The second will arrive after you've been there for between 6 and 18 months. In that time the rose colored glasses will have kicked in you'll have romanticised your home town. You may also have started really missing your family and friends. Consider visiting home but make sure you have a return flight because you'll get home and immediately remember "oh yeah, that's why I left." If you don't have your return ticket already it can be really easy to spend months or even years kicking around your home town before finally getting back on a plane.

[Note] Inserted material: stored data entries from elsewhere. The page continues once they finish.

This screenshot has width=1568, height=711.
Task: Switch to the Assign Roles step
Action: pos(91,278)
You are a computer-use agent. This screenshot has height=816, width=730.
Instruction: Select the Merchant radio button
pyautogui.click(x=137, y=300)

Occasional feelings of being overwhelmed or wanting to go home are perfectly normal. They will pass. The next three tips can help reduce them.
3) Take language lessons
It wouldn't hurt to do this before you go but you should definitely do it once you arrive. Regular lessons combined with having to speak the language in your everday life means you will learn the local language surprisingly quickly. Without formal lessons you tend to plateau once you know enough to perform basic tasks like buying lunch and ordering a drink. Lessons can help you push past this plateau. If its a language you can use in multiple places like Spanish or if you're going to be somewhere for quite a while then increase the number of lessons you're having. You won't ever regret speaking another language too well and it really opens door in the local community.
4) Make an effort to make friends
This might sound a bit odd to anyone who has lived most of their life in one location however you need to make a conscious effort to make friends. This means having your "nice person" radar on all the time and not being afraid to suggest doing stuff when you meet one. Loneliness feeds home sickness and, even if you're part of a couple, you need other people to share your triumphs and your struggles.

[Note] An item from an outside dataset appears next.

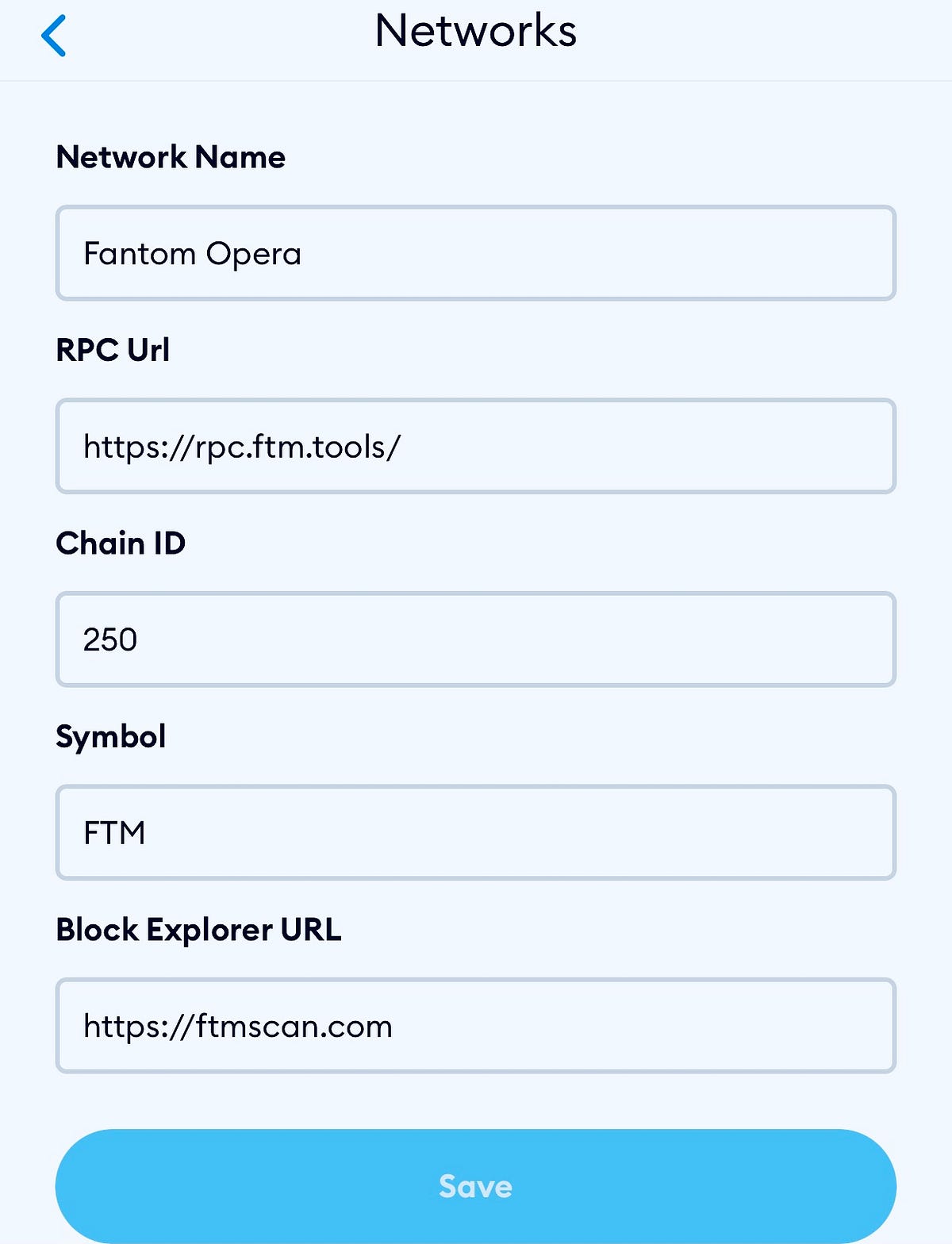The width and height of the screenshot is (952, 1244).
Task: Click the Block Explorer URL label
Action: [198, 930]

There are expat clubs in a lot of places that exist specifically to help people meet other expats. Just be aware that long time expats can be a bit standoffish with new arrivals as they will expect you to throw in the towel and go home at any moment until you have been there long enough to prove them wrong.
Language classes will get you in a room with a bunch of people who are new in town. This is possibly preferable to expat clubs as you'll probably find yourself mostly hanging out with other new arrivals. When a bunch of people all arrive knowing no one they tend to clump together. You all don't know anyone and eating alone every night sucks so you might as well eat together.
Make the effort to encourage and sustain these friendships. You will go through a lot with these people. Out of the shared struggles of your new lives you may well develop friendships as strong or stronger than those you developed in the comfort of your home country.
5) Take on obligations
If you don't have a job then get one. If you can't work or you don't have to (lucky you) then commit to some ongoing volunteer work. The important thing is to make yourself useful. When people are depending on you and you're contributing to the community you'll find your overall motivation and general happiness will benefit.
While it might seem romantic to spend your days sitting on the beach with no demands on you from anyone this quickly becomes boring and can become really depressing. Your chances of successfully sticking it out in your new home go way down if you don't have people who depend on you. Until you put down roots in the community you are still a semi-transient and that makes it much easier to be swayed by bouts of home sickness.
Moving overseas is a huge challenge. It may well be one of the more difficult things you ever do. However, it can also be one of the most rewarding. You will visit places, learn things and meet people that will change you forever. Hopefully the above will make this process more manageable.
If you're in a foreign country reading this wondering "what was I thinking?" just remember that it does get better. In three months when you're catching up with some friends for a beer after work you'll wonder what you were so worked up about.
If you're sitting in a cubicle reading this and imagining what could be then get off your arse and book the flight. Do it now.